The default spooler supervisor name that PERUSE and SPOOLCOM uses is $SPLS. So when you don't tell them any different, that is "the spooler". But you can give the spooler supervisor's name on the PERUSE or SPOOLCOM command line, and they will work with the jobs under the control of that spooler.
I don't know how to explain that your OUT file works properly even when you misspell it. An exact example might be helpful.
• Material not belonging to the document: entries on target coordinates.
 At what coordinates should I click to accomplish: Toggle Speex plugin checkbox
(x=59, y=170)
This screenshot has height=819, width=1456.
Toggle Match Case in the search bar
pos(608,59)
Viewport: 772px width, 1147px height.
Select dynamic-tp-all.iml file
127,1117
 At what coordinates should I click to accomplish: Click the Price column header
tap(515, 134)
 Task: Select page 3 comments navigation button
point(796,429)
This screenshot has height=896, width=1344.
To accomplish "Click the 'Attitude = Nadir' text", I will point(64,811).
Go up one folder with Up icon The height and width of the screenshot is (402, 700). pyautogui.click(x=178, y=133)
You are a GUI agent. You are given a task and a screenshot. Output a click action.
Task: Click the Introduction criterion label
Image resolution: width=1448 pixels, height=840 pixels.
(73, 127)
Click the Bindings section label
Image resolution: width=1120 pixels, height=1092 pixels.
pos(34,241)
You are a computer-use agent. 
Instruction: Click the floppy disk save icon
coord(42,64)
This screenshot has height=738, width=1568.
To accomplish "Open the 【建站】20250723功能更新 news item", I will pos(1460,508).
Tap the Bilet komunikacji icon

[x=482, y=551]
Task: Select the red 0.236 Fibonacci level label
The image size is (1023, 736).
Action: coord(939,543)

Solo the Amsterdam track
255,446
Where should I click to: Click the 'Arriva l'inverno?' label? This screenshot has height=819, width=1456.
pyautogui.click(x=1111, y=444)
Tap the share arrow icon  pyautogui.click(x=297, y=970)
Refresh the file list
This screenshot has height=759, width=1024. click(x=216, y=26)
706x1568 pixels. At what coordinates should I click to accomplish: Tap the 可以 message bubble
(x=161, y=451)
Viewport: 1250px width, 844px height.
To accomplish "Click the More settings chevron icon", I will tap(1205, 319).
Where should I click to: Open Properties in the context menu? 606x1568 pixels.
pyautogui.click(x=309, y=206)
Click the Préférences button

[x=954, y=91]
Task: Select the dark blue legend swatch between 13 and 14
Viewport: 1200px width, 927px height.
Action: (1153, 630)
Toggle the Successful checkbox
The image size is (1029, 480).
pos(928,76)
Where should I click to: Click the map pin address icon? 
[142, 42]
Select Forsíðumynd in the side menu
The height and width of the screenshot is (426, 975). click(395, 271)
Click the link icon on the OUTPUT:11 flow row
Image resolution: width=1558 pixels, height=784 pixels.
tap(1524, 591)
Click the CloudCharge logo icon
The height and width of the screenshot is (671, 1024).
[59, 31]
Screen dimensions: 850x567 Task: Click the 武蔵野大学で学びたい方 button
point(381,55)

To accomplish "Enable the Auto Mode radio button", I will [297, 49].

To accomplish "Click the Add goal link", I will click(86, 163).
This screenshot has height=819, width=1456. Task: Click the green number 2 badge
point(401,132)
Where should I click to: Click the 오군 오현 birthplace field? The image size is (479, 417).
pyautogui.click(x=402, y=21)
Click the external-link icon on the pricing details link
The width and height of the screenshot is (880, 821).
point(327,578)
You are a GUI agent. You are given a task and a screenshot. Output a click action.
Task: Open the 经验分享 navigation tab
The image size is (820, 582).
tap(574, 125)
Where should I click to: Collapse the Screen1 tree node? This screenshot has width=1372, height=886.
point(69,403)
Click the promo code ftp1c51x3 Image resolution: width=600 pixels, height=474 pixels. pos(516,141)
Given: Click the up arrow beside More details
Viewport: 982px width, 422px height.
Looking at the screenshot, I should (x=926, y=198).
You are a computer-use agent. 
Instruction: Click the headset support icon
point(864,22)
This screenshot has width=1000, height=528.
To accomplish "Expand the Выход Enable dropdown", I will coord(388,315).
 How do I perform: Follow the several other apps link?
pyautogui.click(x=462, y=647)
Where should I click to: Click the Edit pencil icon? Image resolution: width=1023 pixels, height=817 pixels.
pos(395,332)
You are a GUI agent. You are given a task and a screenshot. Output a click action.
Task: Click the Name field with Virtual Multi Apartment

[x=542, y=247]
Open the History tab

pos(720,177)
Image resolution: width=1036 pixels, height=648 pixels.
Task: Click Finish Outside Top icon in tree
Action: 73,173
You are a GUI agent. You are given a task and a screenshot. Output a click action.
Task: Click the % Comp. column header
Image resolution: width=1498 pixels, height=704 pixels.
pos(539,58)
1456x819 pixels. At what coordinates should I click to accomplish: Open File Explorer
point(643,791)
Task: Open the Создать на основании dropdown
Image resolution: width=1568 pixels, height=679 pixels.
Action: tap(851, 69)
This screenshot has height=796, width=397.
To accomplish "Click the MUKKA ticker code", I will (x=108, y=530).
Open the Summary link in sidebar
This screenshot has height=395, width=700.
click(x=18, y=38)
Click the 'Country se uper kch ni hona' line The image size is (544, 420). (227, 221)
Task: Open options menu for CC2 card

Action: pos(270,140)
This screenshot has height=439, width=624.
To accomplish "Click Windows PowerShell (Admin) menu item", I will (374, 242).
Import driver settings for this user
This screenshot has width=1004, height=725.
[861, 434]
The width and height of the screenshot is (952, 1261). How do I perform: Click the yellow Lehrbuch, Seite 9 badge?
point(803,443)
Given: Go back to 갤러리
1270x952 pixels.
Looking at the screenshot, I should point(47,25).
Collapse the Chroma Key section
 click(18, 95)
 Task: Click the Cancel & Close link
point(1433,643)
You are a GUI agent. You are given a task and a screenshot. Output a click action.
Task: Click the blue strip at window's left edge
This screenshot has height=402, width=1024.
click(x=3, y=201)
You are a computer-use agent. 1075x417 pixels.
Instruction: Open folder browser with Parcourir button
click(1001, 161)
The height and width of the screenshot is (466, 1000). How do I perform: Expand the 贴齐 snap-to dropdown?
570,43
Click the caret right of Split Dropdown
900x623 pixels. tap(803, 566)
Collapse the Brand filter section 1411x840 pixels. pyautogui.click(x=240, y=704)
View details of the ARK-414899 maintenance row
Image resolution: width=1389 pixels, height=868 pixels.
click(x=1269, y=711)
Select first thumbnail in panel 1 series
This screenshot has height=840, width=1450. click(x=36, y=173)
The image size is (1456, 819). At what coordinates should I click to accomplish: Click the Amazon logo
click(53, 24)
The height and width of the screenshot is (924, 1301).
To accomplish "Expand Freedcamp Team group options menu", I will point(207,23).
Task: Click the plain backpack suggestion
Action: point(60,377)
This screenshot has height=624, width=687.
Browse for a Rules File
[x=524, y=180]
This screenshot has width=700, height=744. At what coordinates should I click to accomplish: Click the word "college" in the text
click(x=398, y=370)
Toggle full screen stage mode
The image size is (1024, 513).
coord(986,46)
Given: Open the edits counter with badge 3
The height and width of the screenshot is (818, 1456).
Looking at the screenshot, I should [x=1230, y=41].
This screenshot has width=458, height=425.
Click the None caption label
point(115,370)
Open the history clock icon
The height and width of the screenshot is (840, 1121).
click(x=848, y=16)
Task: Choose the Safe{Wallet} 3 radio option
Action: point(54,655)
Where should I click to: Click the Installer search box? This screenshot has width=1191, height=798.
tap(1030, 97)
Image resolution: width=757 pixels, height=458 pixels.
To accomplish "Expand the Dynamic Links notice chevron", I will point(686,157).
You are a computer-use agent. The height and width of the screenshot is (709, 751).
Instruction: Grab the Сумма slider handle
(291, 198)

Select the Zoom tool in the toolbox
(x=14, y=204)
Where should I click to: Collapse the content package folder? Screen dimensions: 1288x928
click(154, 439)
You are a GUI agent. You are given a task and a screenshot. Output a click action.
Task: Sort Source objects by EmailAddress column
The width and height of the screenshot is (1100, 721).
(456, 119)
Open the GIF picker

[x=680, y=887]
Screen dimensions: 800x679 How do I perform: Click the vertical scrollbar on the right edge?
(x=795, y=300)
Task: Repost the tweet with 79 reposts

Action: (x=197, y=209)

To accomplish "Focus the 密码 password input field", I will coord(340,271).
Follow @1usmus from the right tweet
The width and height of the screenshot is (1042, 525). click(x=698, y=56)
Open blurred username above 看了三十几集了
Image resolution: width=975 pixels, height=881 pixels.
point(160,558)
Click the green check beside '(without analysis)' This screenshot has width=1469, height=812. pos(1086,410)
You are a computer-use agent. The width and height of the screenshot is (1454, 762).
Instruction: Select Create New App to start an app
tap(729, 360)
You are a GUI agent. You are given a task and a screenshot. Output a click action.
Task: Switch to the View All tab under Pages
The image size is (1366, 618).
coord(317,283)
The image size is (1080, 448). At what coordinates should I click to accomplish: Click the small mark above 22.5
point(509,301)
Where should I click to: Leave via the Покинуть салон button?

Did you misspell $SG or the part after $SG? Some possibile explanations are: the misspelling you made happened to be another valid collector name, you misspelled the part of the name after $SG.#, and it created a holding location not connected to a printer, you misspelled the part after $SG.# and it happened to be another valid location connected to a printer, your site uses a $CMON that edits the OUT files of your commands, and it just happens that what you misspelled is something it replaces.
spoolcom collect will show all the collectors controlled by the default supervisor, $SPLS. There apparently is at least one other spooler supervisor in your system controlling the collector you used.
You should be able to learn the names of all the supervisors with the command:
STATUS *, PROG $SYSTEM.SYSTEM.SPOOL
The process name of each of those processes will be the first thing on each process' output line.
SPOOLCOM can delete multiple jobs in one command. You can supply a number of selection criteria to determine which jobs to delete. Look up the exact syntax, but I believe something like
SPOOLCOM JOB *,USER
will list all the jobs owned by you
SPOOLCOM JOB *,USER,HOLD!,DELETE
will delete all the jobs owned by you. (Maybe the ! goes after the DELETE -- I don't remember right now.)
SPOOLCOM JOB *,LOC #xyz
will list all the jobs that have location #xyz
SPOOLCOM JOB *,LOC #xyz,HOLD!,DELETE
will delete all the jobs that have location #xyz
SPOOLCOM JOB *,USER,LOC #xyz,HOLD!,DELETE
will delete all your jobs that have location #xyz
There are more options for selecting the jobs. You can do more than list and delete, too.
If I didn't answer some of your points, ask them again.